» **WHAT IS REQUIRED**
Only the text of the entries below should appear in your exact transcription; leave out every picture.

» **MATERIAL TO PROCESS**
☆ ☆ ☆ ☆

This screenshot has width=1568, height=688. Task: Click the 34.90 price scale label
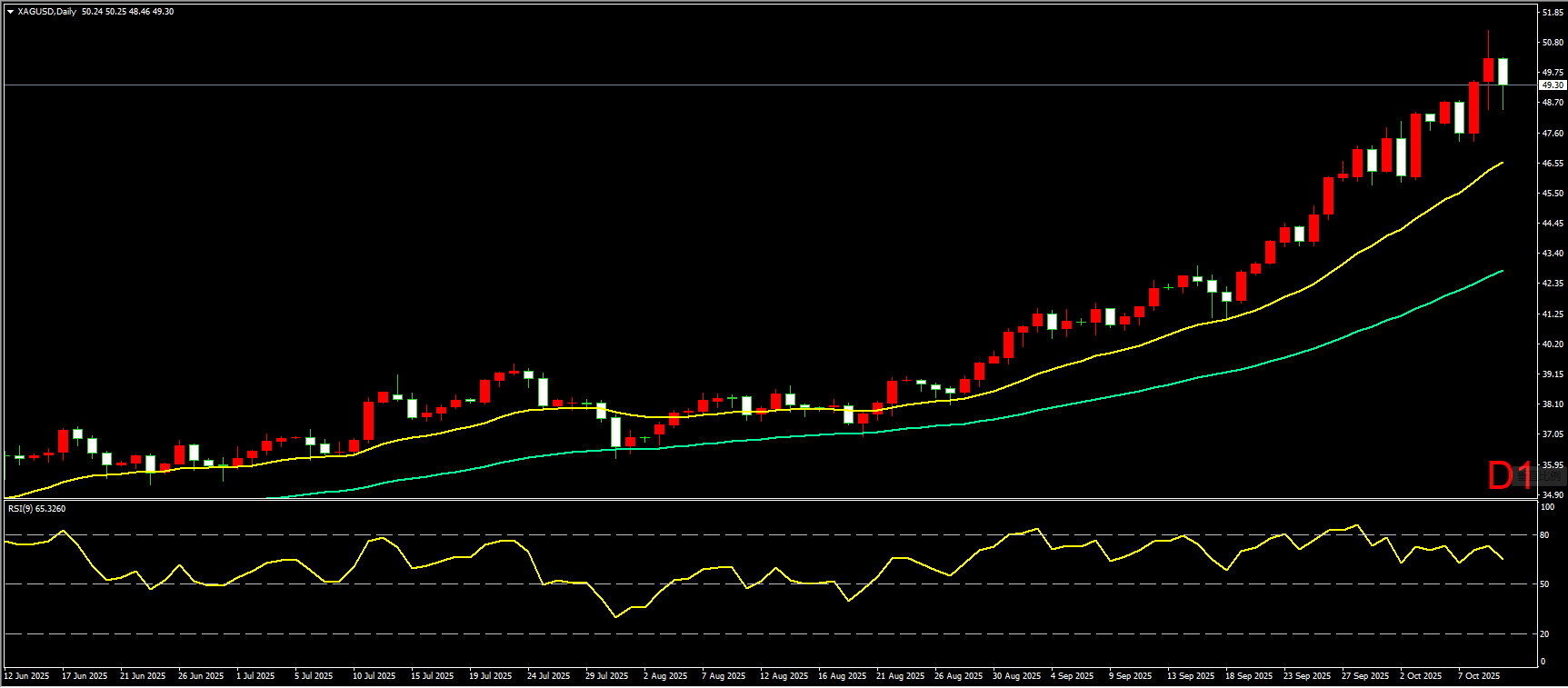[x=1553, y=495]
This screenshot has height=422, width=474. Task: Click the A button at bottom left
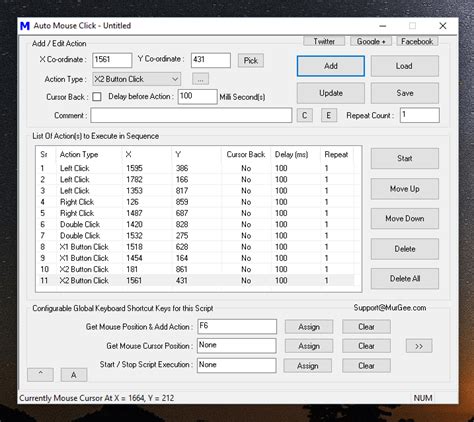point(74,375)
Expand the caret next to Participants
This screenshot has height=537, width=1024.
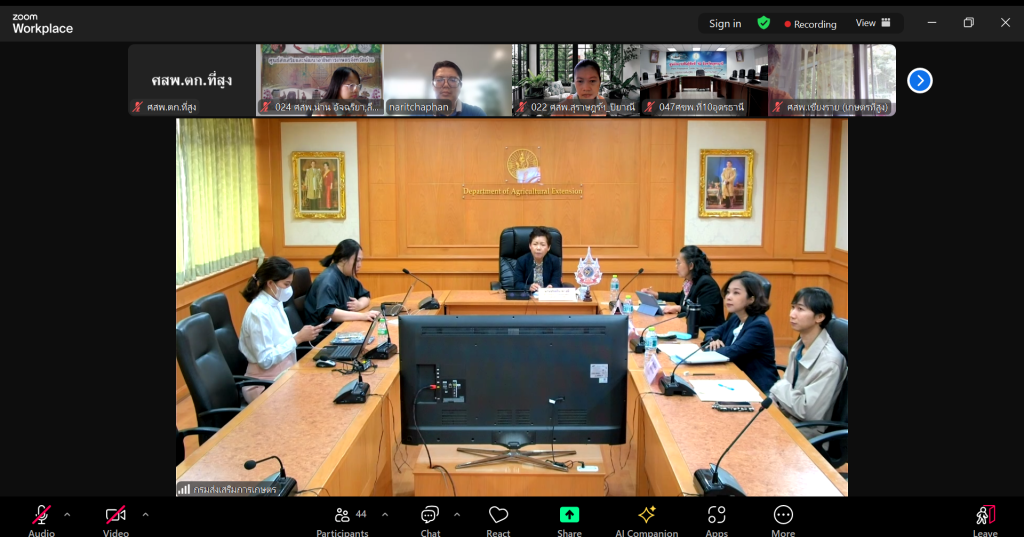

☆ ☆ ☆ ☆

» **RESPONSE AREA**
This screenshot has width=1568, height=688. Task: Click the 34.90 price scale label
[x=1553, y=495]
This screenshot has height=422, width=474. Task: Click the A button at bottom left
point(74,375)
Expand the caret next to Participants
This screenshot has height=537, width=1024.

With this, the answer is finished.